The healthcare debate has dominated the U.S. Congress for weeks, with President Barack Obama pushing lawmakers to come up with legislation that will rein in costs, improve care and expand coverage to most of the 46 million uninsured Americans.

As the debate has unfolded, key lawmakers have seen a surge in campaign donations, and hundreds of lobbyists have jammed Capitol hallways and lined the reception room outside the Senate chamber to talk to lawmakers.

This is prime-time for funneling money to the most useful targets, said Sheila Krumholz, executive director of the Center for Responsive Politics, which tracks money in politics.

There is a frenzy going on to get in your two cents worth before the legislation reaches the next stage, she said.

A center report found health companies and groups topped all spending on federal lobbying in the second quarter of the year, forking over a total of $133 million in April, May and June to push their agenda with Congress.

Drugmakers led the way. Senate filings show the Pharmaceutical Research and Manufacturers of America, a trade group that traditionally leads the industry in spending to lobby Congress, poured $6.1 million into the effort in April, May and June.


The doctors' group the American Medical Association spent $3.8 million, and individual drug and insurance companies also poured money into the debate.

Several upped their spending in the second quarter of the year, according to the reports.
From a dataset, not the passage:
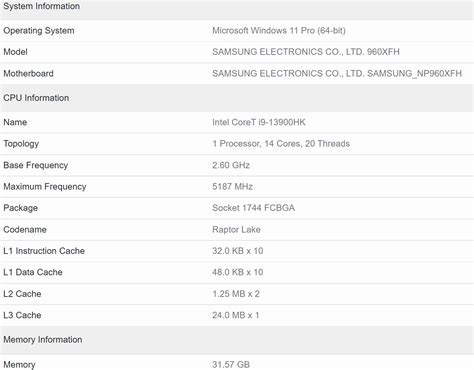This screenshot has height=370, width=474.
Task: Click the Topology row label
Action: tap(21, 144)
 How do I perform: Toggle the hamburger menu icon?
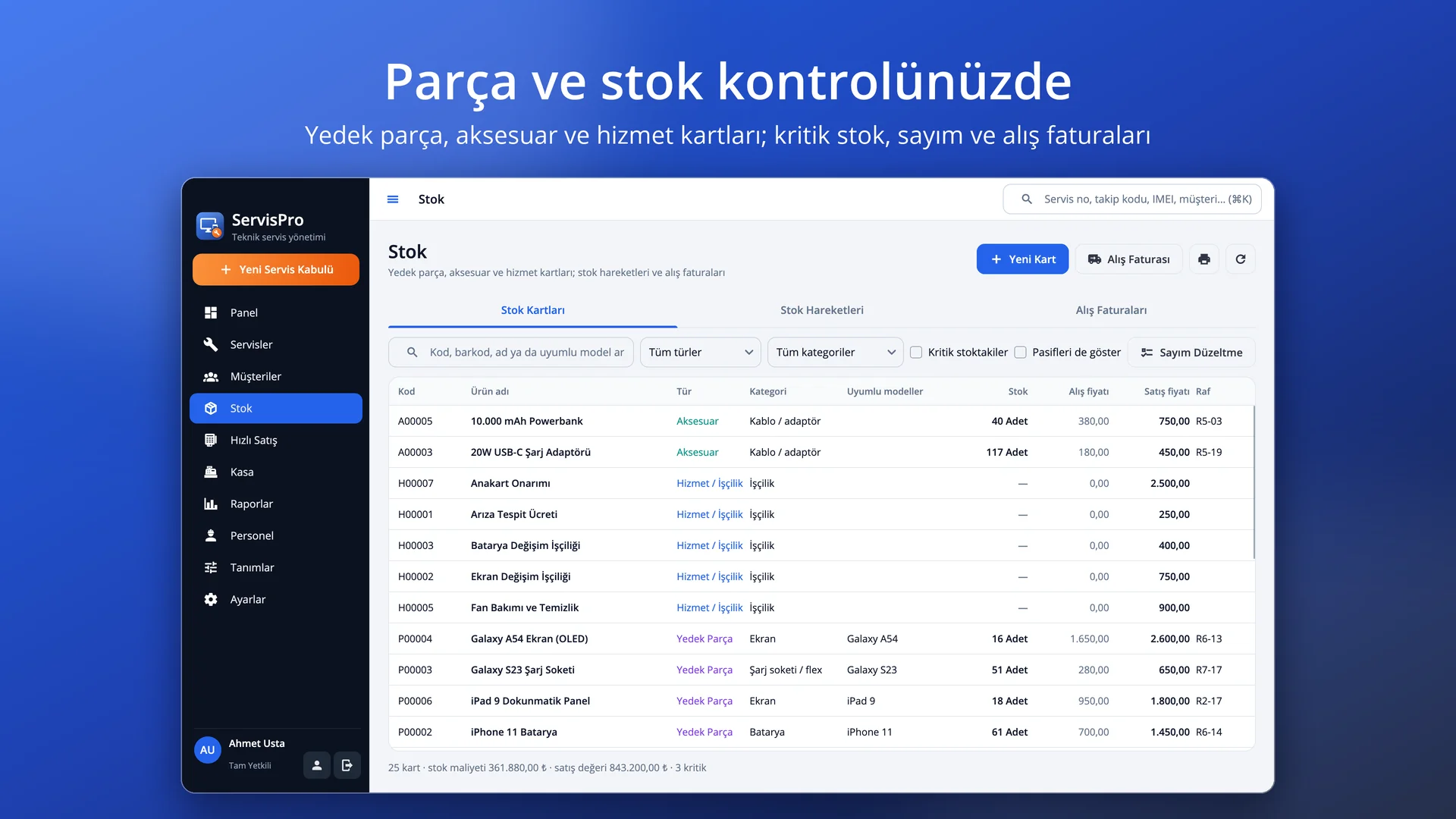pos(393,199)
Big drugmaker Pfizer Inc (PFE.N) climbed to $5.6 million from $5.3 million in the first quarter; Eli Lilly and Co (LLY.N) jumped to $3.6 million from $3.4 million; Amgen Inc (AMGN.O) increased to $3.4 million from $2.7 million; and GlaxoSmithKline Plc (GSK.L) went to $2.3 million from $1.8 million, the reports showed.

Insurance giant Blue Cross/Blue Shield spent $2.8 million on lobbying in the second quarter; MetLife Inc (MET.N) spent $1.7 million; and Allstate Corp (ALL.N) spent $1.5 million.

The expenditures are designed to protect their interests and help determine how the changes on Capitol Hill might affect their financial bottom line.

Many companies and trade groups in the health sector oppose an option in the House of Representatives' bill for a government-run insurance plan to compete with insurers.

A bipartisan group of Senate Finance Committee members negotiating that panel's bill say their plan is unlikely to include a public insurance plan, which has angered some supporters of the option.

This is not really primarily a healthcare debate. It is a debate about the healthcare industry and the drug companies spending a huge sum of money to try to get their way, Senator Bernie Sanders, an independent and a strong supporter of a public option, told reporters.

The proposals in Congress are far-reaching enough that a diverse array of industry groups unrelated to healthcare have also lobbied on the issue, from soft drink manufacturers worried about new taxes on sugary drinks to Realtors and funeral home directors worried about the impact on small businesses, the Center for Responsive Politics said.

The industry is also a big campaign contributor to members of Congress. Five of the top 10 contributors to Senate Finance Committee Chairman Max Baucus, a key player in healthcare negotiations, have in recent years been drug or insurance companies, according to reports compiled by the center.

A coalition of conservative House Democrats who represent crucial swing votes in the healthcare debate have also seen their donations skyrocket as they have gained prominence, a Center for Public Integrity report showed.

The political action committee for the so-called Blue Dogs broke fund-raising records this year with help from the health industry as well as the energy and financial service sectors, which are also embroiled in landmark climate change and regulatory legislation.